A etiologia da torção testicular não é ainda bem elucidada. Aparentes fatores de risco incluem aumento do volume testicular em casos de malignidade, traumas locais ou no desempenho de certas atividades físicas - ciclismo em particular -, em que o órgão pode ser facilmente circulado em seu eixo devido aos movimentos das pernas. O reflexo cremastérico é hiperativado por meio do esforço físico ou do ar mais frio. De fato, temperaturas baixas no ambiente e grandes diferenças diurnas de temperatura têm sido associadas com um maior risco para a condição (Ref.12).
Afetando aproximadamente 1 em 4 mil indivíduos do sexo masculino anualmente com menos de 25 anos de idade, a torção testicular ocorre mais comumente logo após o nascimento ou entre 12 e 18 anos de idade (Ref.13-14). Pode ser unilateral (um testículo afetado) ou bilateral (ambos testículos afetados).

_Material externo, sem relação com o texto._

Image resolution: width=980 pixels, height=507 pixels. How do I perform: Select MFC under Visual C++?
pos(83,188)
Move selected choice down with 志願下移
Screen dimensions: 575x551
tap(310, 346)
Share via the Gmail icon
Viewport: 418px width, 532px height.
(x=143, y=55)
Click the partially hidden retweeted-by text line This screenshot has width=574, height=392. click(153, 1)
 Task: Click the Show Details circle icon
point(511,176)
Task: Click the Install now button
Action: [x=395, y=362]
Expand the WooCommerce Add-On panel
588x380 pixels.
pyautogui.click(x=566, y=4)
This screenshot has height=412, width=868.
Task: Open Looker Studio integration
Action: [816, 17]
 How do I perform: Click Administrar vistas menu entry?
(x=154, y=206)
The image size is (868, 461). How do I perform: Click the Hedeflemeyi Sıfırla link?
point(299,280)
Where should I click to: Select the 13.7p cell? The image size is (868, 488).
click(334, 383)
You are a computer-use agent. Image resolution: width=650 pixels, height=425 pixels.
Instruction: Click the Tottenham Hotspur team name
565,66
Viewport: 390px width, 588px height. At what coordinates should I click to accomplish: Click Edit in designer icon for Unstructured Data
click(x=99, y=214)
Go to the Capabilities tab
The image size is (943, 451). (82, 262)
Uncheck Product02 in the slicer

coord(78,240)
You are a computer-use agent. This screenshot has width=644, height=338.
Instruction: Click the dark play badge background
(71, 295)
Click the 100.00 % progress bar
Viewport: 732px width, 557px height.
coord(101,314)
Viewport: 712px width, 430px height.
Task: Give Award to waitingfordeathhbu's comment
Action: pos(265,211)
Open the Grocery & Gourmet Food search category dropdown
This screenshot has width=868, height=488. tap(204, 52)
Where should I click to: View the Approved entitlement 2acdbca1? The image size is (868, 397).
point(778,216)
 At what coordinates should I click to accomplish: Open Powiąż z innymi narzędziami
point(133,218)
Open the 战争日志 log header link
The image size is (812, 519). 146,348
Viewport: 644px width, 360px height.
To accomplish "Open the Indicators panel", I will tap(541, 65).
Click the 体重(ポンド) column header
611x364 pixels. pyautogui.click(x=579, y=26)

A torção testicular pode ser confundida com outras condições fisiológicas bem estabelecidas que podem causar dor aguda escrotal, em especial a torção de um apêndice testicular.
A torção de apêndices testiculares é uma das causas mais comuns de dor aguda escrotal em crianças pré-pubertárias (7-12 anos de idade), mas não é tipicamente considerada uma emergência urológica. Dois apêndices testiculares podem sofrer torção e se tornarem sintomáticos: o apêndice do testículo - um vestígio embrionário dos dutos Mullerianos presente em ~80% dos testículos - e o apêndice do epidídimo - um vestígio embrionário dos ductos mesonéfricos presente em ~25% dos testículos (Ref.15). As causas para a torção desses apêndices não são bem esclarecidas, mas podem estar associadas à hipertrofia testicular no processo de entrada na adolescência.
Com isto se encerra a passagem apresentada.